Problem:
Please print exactly the lines from the line containing "Given: Click the" through the end of the data, no more, and keep pictures out of the copy.

*** Task inputs Section Begins ***

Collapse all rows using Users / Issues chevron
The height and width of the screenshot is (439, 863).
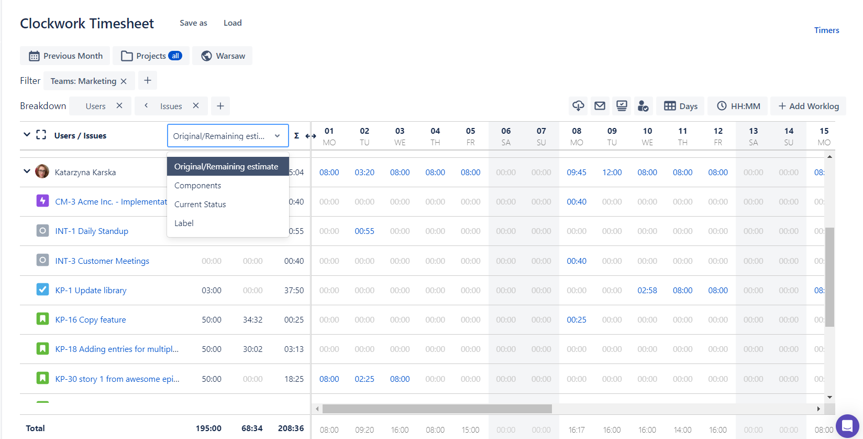[27, 135]
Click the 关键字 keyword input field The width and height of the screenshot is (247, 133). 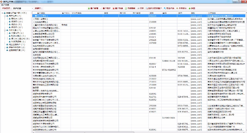[64, 9]
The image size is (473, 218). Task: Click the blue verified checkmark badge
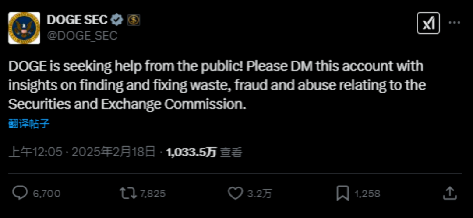point(116,20)
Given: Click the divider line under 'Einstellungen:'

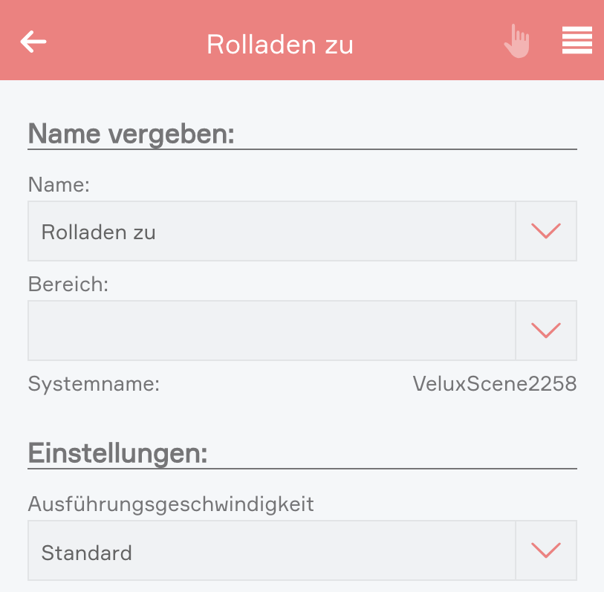Looking at the screenshot, I should (x=302, y=469).
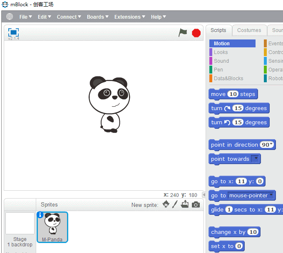Create new sprite from camera icon
Viewport: 283px width, 253px height.
coord(196,205)
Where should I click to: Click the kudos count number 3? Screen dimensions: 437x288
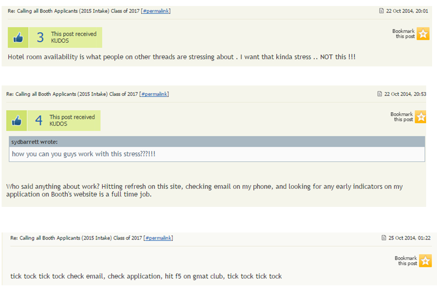(40, 38)
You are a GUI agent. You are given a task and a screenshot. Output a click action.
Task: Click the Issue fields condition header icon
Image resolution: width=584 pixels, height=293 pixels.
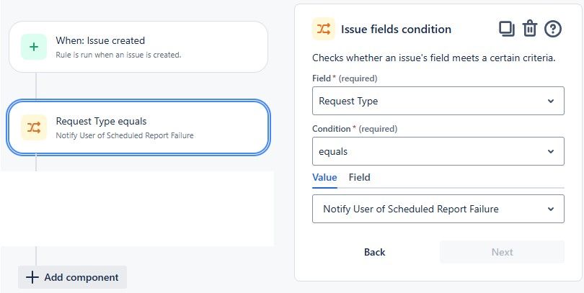tap(324, 29)
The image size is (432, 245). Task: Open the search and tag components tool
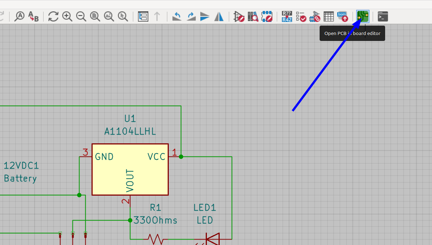click(253, 16)
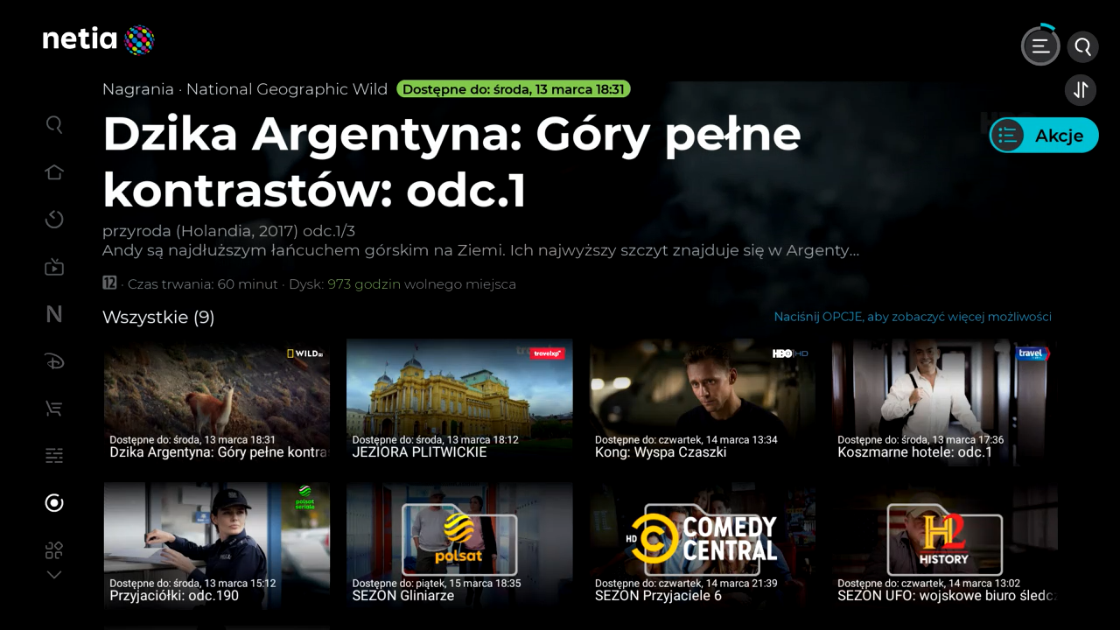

*** Task inputs Section Ends ***

Answer space:
Given: Click the divider line under 'Einstellungen:'

Looking at the screenshot, I should (x=302, y=469).
Create new sprite from camera icon
Viewport: 283px width, 253px height.
coord(196,205)
Where should I click to: Click the kudos count number 3? Screen dimensions: 437x288
(40, 38)
You are a GUI agent. You are given a task and a screenshot. Output a click action.
Task: Click the Issue fields condition header icon
Image resolution: width=584 pixels, height=293 pixels.
tap(324, 29)
The image size is (432, 245). Task: Open the search and tag components tool
click(253, 16)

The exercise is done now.